* _QUELLE_:
◆ ◆ ◆
Im Übrigen stehe dem geltend gemachten Anspruch entgegen, dass dem Kläger durch die negative Bescheidung seiner Bewerbung kein finanzieller Schaden entstanden sei. Entgegen seiner Auffassung hätte eine Neueinstellung bei dem Beklagten nicht nach Maßgabe der EG 8, Stufe 3, sondern im Hinblick auf die Bestimmung des § 16 Abs. 2 TVöD nur nach Maßgabe der EG 8, Stufe 1 TVöD erfolgen können. Die auf dieser Basis dem Kläger zu gewährende Vergütung hätte sich auf 2.217,81 Euro brutto pro Monat belaufen, während der Kläger nach eigenen Angaben aus seiner Tätigkeit bei dem AZV (EG 6, Stufe 3 TVöD) eine monatliche Vergütung von 2.368,20 Euro brutto beziehe.

45

Darüber hinaus sei ein möglicher Anspruch des Klägers jedenfalls verwirkt, weil er die Schadensersatzklage erst nach Ablauf der Probezeit des Herrn G anhängig gemacht habe.
◆ ◆ ◆
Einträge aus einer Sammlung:
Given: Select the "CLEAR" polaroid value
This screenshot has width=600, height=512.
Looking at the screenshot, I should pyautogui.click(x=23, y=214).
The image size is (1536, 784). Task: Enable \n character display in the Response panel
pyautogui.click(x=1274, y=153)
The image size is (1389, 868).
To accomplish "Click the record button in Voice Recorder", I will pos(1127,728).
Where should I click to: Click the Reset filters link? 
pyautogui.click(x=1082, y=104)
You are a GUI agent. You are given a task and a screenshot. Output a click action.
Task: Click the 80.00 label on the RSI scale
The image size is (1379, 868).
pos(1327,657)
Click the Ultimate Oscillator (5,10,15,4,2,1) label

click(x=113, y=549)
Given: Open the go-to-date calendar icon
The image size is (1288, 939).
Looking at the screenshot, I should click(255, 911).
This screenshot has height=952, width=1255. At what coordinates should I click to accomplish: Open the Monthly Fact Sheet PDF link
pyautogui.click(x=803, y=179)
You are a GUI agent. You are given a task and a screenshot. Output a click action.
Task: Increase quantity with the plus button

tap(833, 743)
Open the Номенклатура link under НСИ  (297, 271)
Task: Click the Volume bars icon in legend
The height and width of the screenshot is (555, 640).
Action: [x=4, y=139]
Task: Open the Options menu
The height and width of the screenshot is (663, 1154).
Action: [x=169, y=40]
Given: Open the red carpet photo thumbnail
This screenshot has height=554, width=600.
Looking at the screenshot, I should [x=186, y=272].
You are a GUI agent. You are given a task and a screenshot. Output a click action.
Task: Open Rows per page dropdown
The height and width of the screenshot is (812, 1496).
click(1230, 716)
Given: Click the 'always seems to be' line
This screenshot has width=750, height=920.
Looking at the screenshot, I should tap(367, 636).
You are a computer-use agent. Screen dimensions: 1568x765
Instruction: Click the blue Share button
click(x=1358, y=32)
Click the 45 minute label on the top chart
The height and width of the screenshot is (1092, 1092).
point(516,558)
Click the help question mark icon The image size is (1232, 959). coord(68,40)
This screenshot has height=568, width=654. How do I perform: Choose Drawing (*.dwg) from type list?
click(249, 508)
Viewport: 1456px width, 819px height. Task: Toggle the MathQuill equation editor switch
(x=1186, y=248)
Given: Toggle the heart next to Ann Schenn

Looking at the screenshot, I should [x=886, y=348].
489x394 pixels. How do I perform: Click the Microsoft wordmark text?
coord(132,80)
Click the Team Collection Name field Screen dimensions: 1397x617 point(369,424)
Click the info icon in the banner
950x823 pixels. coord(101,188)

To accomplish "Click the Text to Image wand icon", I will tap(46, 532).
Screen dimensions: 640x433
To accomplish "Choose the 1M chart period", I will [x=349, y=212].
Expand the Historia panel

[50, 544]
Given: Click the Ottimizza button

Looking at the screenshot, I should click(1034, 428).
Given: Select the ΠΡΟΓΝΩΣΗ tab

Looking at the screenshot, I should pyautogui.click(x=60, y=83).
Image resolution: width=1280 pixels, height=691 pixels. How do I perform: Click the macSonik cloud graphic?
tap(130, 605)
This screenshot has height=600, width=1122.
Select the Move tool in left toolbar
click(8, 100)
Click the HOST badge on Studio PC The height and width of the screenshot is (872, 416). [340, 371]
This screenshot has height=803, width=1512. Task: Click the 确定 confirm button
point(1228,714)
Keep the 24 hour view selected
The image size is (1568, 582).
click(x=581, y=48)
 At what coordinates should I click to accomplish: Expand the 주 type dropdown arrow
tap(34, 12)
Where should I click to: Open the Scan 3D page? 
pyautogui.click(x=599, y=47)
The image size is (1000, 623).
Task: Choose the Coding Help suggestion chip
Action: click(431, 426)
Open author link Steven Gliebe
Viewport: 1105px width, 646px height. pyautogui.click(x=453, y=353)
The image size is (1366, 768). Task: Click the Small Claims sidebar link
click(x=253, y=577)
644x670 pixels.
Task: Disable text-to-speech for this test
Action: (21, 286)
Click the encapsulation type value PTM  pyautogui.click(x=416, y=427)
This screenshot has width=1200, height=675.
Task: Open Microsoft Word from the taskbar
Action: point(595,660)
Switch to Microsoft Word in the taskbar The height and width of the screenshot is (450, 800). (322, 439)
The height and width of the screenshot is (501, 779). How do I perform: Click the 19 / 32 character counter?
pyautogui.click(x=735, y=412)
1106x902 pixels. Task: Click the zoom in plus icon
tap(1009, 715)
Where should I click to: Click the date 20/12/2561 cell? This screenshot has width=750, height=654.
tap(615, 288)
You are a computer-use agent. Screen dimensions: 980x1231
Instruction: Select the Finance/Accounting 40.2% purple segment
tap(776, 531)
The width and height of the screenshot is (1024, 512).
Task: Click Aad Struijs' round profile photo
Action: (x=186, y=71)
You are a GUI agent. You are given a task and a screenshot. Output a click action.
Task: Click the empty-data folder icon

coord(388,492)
◆ ◆ ◆
* _AUFGABEN_:
• A. Welche Entgeltgruppen mit Stufe nach TVöD werden in der Quelle genannt? Zähle alle auf.
• B. Ändere den Abschnitt der Quelle von „Im Übrigen stehe“ bis einschließlich „anhängig gemacht habe.“ so, dass „Einarbeitungszeit“ an der Stelle von „Probezeit“ steht.

* _ANTWORTEN_:
• A.
- EG 8, Stufe 3
- EG 8, Stufe 1
- EG 6, Stufe 3

• B.
Im Übrigen stehe dem geltend gemachten Anspruch entgegen, dass dem Kläger durch die negative Bescheidung seiner Bewerbung kein finanzieller Schaden entstanden sei. Entgegen seiner Auffassung hätte eine Neueinstellung bei dem Beklagten nicht nach Maßgabe der EG 8, Stufe 3, sondern im Hinblick auf die Bestimmung des § 16 Abs. 2 TVöD nur nach Maßgabe der EG 8, Stufe 1 TVöD erfolgen können. Die auf dieser Basis dem Kläger zu gewährende Vergütung hätte sich auf 2.217,81 Euro brutto pro Monat belaufen, während der Kläger nach eigenen Angaben aus seiner Tätigkeit bei dem AZV (EG 6, Stufe 3 TVöD) eine monatliche Vergütung von 2.368,20 Euro brutto beziehe.

45

Darüber hinaus sei ein möglicher Anspruch des Klägers jedenfalls verwirkt, weil er die Schadensersatzklage erst nach Ablauf der Einarbeitungszeit des Herrn G anhängig gemacht habe.